> [Consigne A]:
Répondez aux questions suivantes à partir de la critique du film Le Goût des Autres.
(i) Quel acteur incarne Castella ?
(ii) Quel métier exerce Manie ?
(iii) Quelle fonction Deschamps occupe-t-il auprès de Castella ?
> [Consigne B]:
Modifiez la critique du film Le Goût des Autres en réécrivant tout ce qui va de « Les portraits qu’elle » jusqu'à « qualités du film. », avec « interprètes » à la place de « acteurs ».
> [Consigne C]:
Poursuivez la critique du film Le Goût des Autres à partir de sa dernière phrase.

:: Texte fourni

Les portraits qu’elle nous offre sont d’autant plus intéressants qu’ils sont incarnés par de très bons acteurs qui donnent une très grande densité à leurs personnages. La qualité de ces comédiens réside dans le fait qu’ils font exister les personnages tout en restant très discrets : les sentiments de Castella (Jean-Pierre Bacri) pour Clara (Anne Alvaro) ne sont pas étalés, mais sont prouvés par le simple regard qu’il lui porte ; et Moreno (Gérard Lanvin) se demande toujours s’il a fait le bon choix sans jamais l’exprimer ouvertement. Le Goût des Autres est un film d’acteurs, lesquels ne se contentent pas de dire leur texte, mais en font ressortir les qualités par leur façon de parler, leur façon de bouger ; ils donnent l’impression de ne pas être acteurs, mais d’être réellement les personnages qu’ils incarnent, et c’est là une des grandes qualités du film.

La densité des personnages provient du très bon travail des acteurs mais aussi de la justesse et de la finesse de l’écriture. Agnès Jaoui et Jean-Pierre Bacri traitent encore une fois des relations humaines, complexes et fragiles. Castella est un chef d’entreprise beauf et morose qui tombe sous le charme d’une actrice qui ne le lui rend pas ; Moreno est son garde du corps et entretient une relation avec Manie (Agnès Jaoui), une serveuse de bar qui a elle-même couché avec Deschamps (Alain Chabat), le chauffeur de Castella. Le couple de scénaristes exprime la difficulté de créer des relations et de les entretenir. Castella souffre de la solitude, Moreno a du mal à faire confiance aux autres, Deschamps est trop naïf... Jaoui et Bacri traitent également de l’hypocrisie et de la méchanceté inhérentes à la société, et démontrent l’absurdité du jugement trop rapide.

::::
:: Données affichées

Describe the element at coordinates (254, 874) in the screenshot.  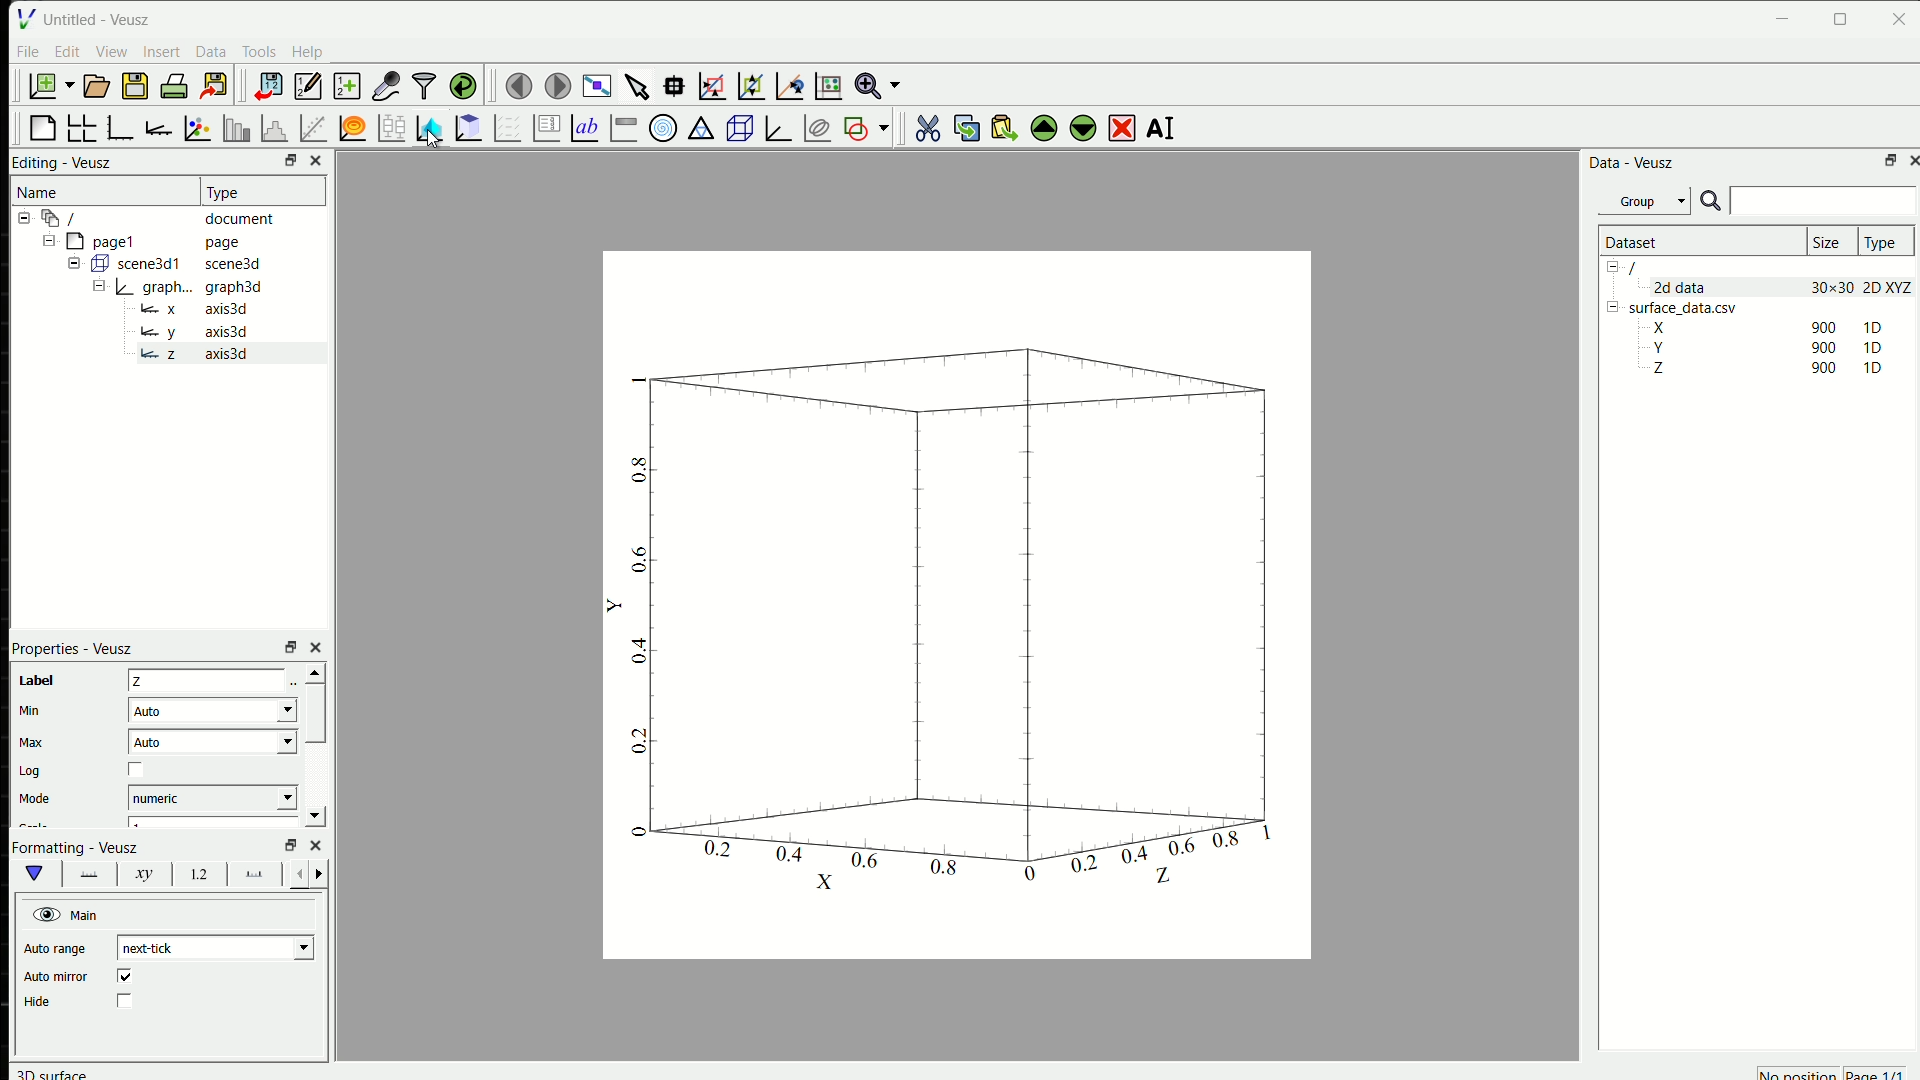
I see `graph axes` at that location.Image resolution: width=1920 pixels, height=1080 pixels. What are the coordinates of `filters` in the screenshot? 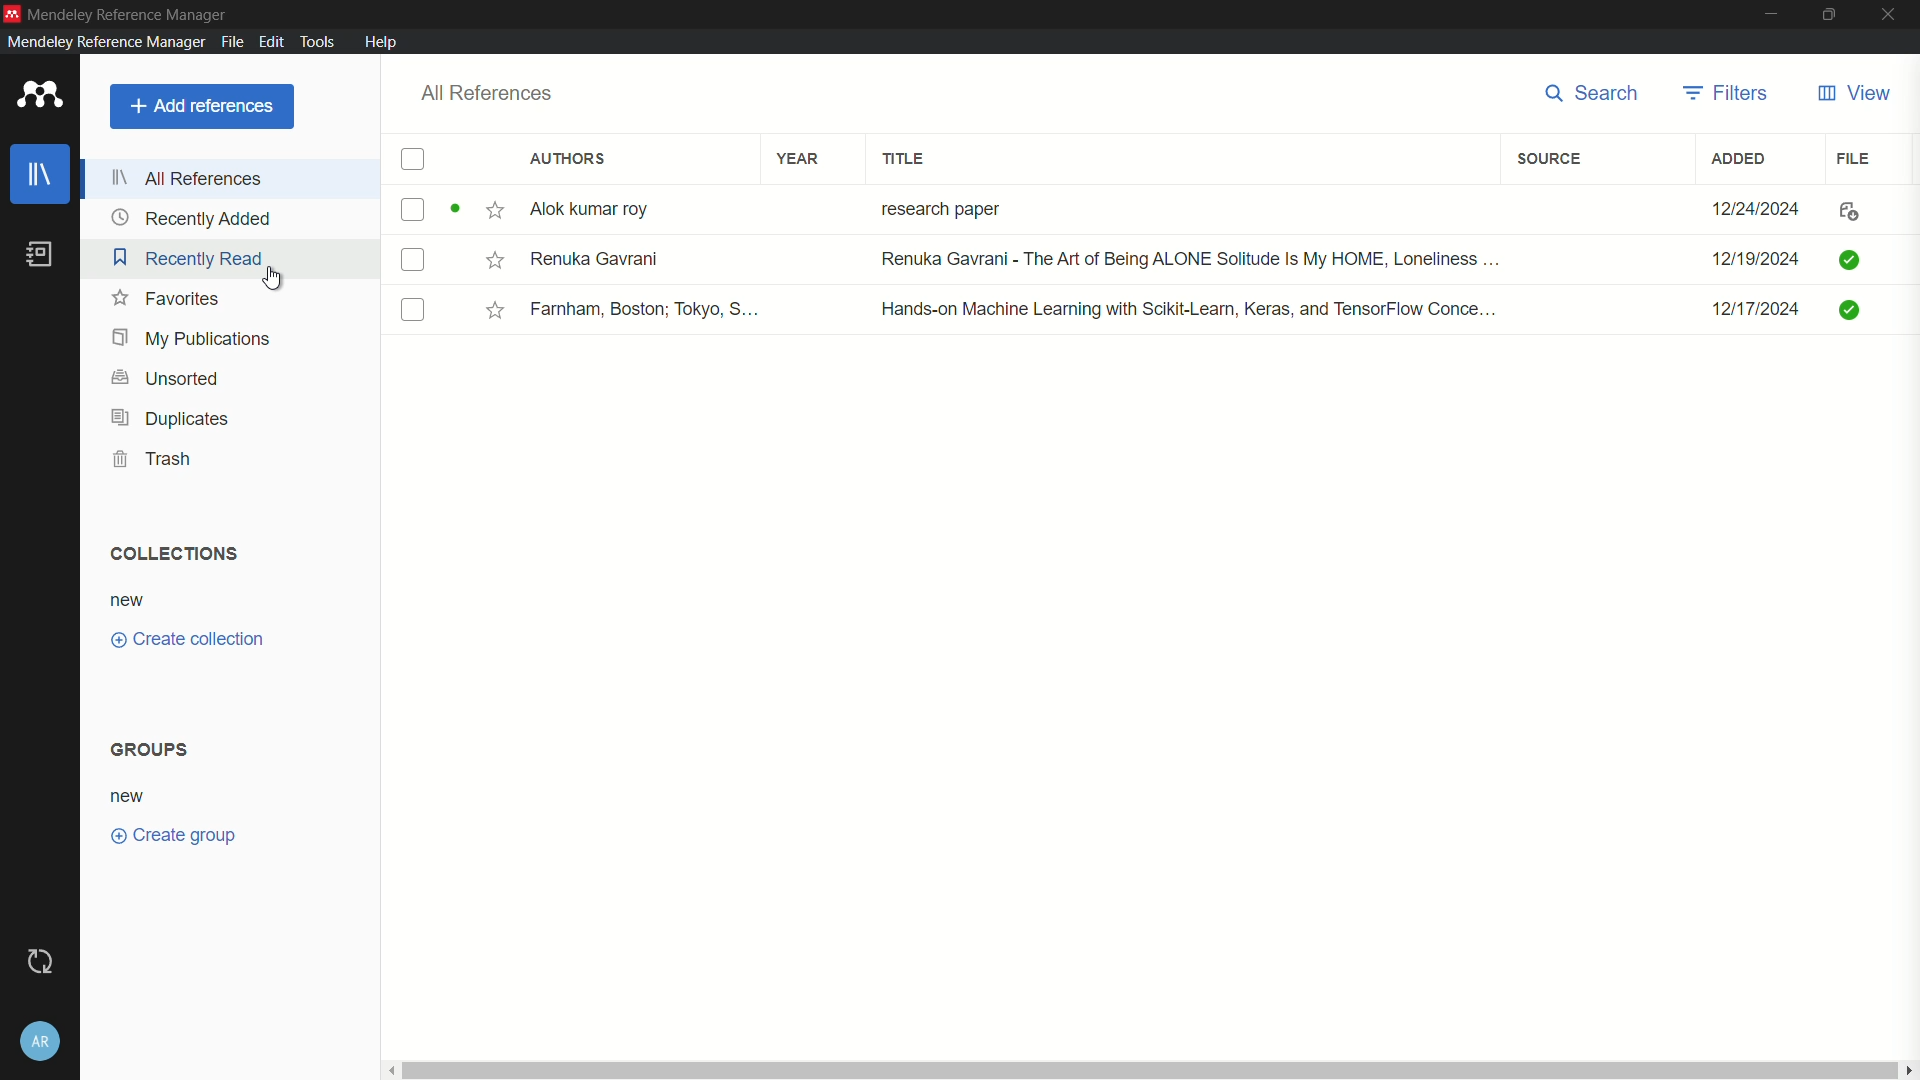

::::

> [Résultat attendu A]:
(i) Jean-Pierre Bacri
(ii) Serveuse de bar
(iii) Il est son chauffeur.

> [Résultat attendu B]:
Les portraits qu’elle nous offre sont d’autant plus intéressants qu’ils sont incarnés par de très bons interprètes qui donnent une très grande densité à leurs personnages. La qualité de ces comédiens réside dans le fait qu’ils font exister les personnages tout en restant très discrets : les sentiments de Castella (Jean-Pierre Bacri) pour Clara (Anne Alvaro) ne sont pas étalés, mais sont prouvés par le simple regard qu’il lui porte ; et Moreno (Gérard Lanvin) se demande toujours s’il a fait le bon choix sans jamais l’exprimer ouvertement. Le Goût des Autres est un film d’interprètes, lesquels ne se contentent pas de dire leur texte, mais en font ressortir les qualités par leur façon de parler, leur façon de bouger ; ils donnent l’impression de ne pas être interprètes, mais d’être réellement les personnages qu’ils incarnent, et c’est là une des grandes qualités du film.

> [Résultat attendu C]:
Bien que tout ceci puisse paraître rébarbatif à certains, il faut bien préciser que la finesse du propos alliée à une dose efficace d’humour permet à Agnès Jaoui de réaliser un très bon film. Même si le sujet n’a pas grand-chose d’original, la manière dont il est traité fait du Goût des Autres un très bon film, qui est un exemple de ce qui peut se faire de mieux dans le cinéma français ; c’est du cinéma d’auteur, mais dépouillé des artifices intellectuels qui le plombe parfois, et servi par une distribution qui s’accorde agréablement avec le scénario. Bref, une grande réussite. Et si Agnès Jaoui décide de faire un deuxième film, tant mieux. Et si Jean-Pierre Bacri décide d’en réaliser un premier, tant mieux aussi.